Court Rules Location of Oil & Gas Drilling Sites Can Be A Protected Trade Secret

The Texas Fourth District Court of Appeals sitting in San Antonio recently affirmed a jury’s finding that the locations of oil and gas well drilling sites were protected trade secrets. In Lamont v. Vaquillas Energy Lopeno, Ltd., Case No. 04-12-00219 (Tex. Ct. App. [4th Dist.] San Antonio, Sept. 18. 2013), the Court of Appeals the final judgment of the Texas District Court overseeing the three week trial.

In 1996, Jerry Hamblin and Thomas Lamont formed Ricochet Energy, Inc., an oil and gas development company. Ricochet was retained by Vaquillas Energy Lopeno Ltd., LLP and JOB Energy Partners II, Ltd. to locate oil and gas prospects.

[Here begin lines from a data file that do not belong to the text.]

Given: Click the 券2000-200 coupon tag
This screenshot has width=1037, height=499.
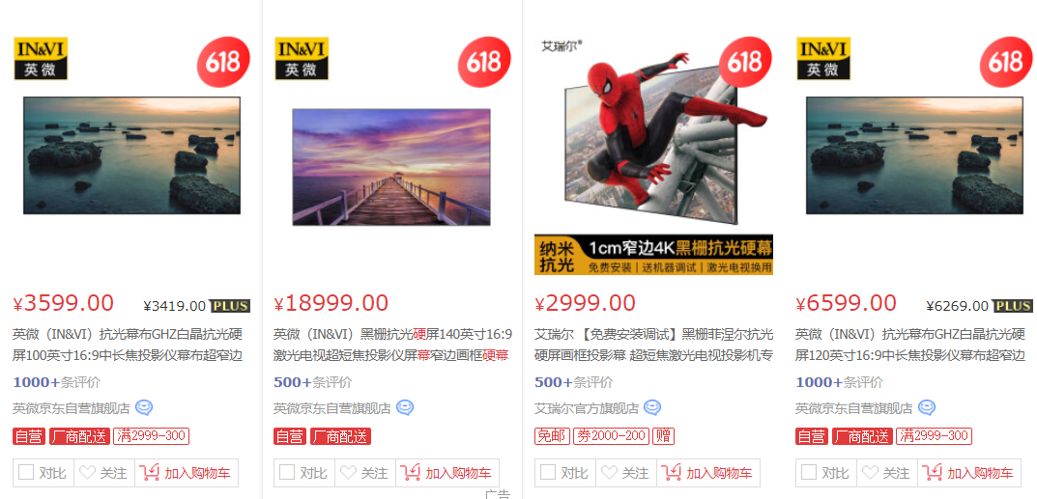Looking at the screenshot, I should tap(611, 436).
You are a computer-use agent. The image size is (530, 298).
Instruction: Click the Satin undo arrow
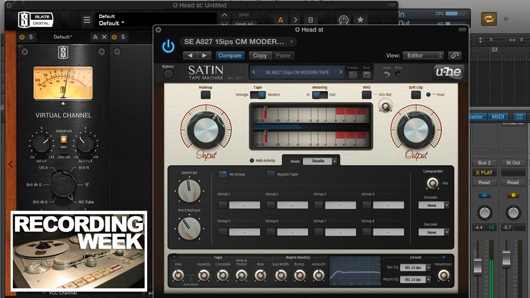387,74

The retention agreement (also called a “Prospect Generation Agreement” or PGA) required Vaquillas to pay Prospect’s overhead, and then granted it first right of refusal to develop any located. If Vaquillas and JOB developed the site, they would split the operating interest/working interest among themselves, and the remaining would be retained by Ricochet. The agreements also included confidentiality clauses and non-disclosure terms on Vaquillas and JOB with regards to sites that they had not exercised their rights on.

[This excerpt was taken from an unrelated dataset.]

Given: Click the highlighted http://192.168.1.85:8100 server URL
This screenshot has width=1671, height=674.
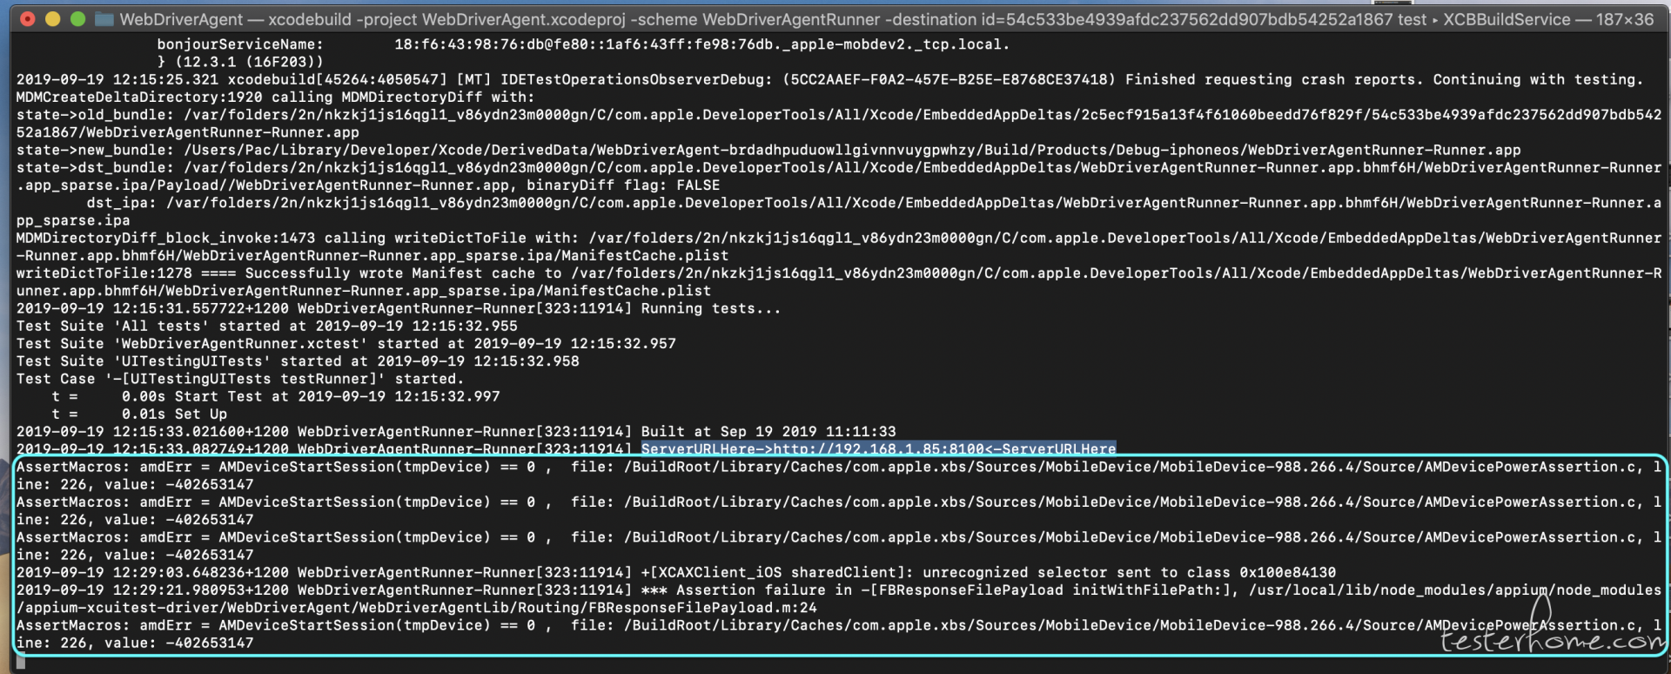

Ricochet’s seismologist discovered the Lopeno gas field sometime in 2004–with estimated reserves worth around $50 million. Richochet’s partners, Lamont and Hamblin, decided to separate, and executed a series of separation agreement whereby Lamont would depart with certain assets and Ricochet would remain with Hamblin. Through a series of dealings–including Lamont’s revelation of several sites not yet optioned by Vaquillas but within its purview under the agreements with Ricochet–both Ricochet and Lamont’s new company, Monticristo Energy II, the gas fields in Lopeno were drilled and drained. Vaquillas and JOB sued Ricochet, Lamont, Monticristo II, and others for trade secret violation and tortuous interference with contractual relations.

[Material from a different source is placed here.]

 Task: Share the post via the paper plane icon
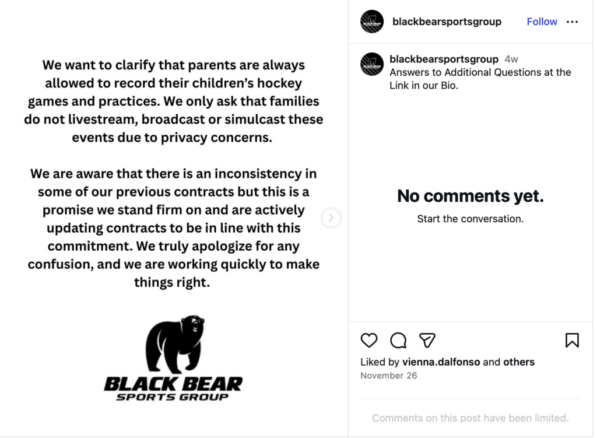click(x=427, y=341)
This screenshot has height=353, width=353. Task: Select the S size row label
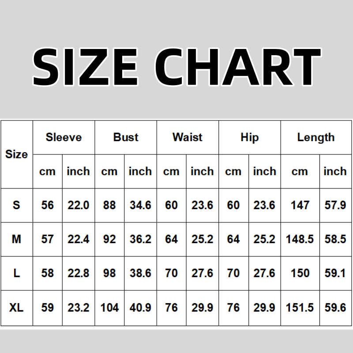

The case went to trial and the jury found in favor of Vaquillas, and awarded $4.9 million in lost profits.

The Court of Appeals affirmed the verdict and judgment. It found that the maps showing the sites for Lopeno were a trade secret because they had value given the investment in developing and securing them, and they were kept secret under confidentiality agreements and rights of first refusal. The Court also held that where a trade secret is appropriated by improper means–i.e., in violation of an agreement or a duty imposed on the defendant–then there has been a violation of that trade secret right. There is a “commercial standard of morality to honor one’s agreements and duties, and to act reasonably which were violated, the court held. The Court rejected the defendants’ argument that because the Lopeno could have been discovered “again,” i.e., without resort to improper means, then this is a case of no true harm.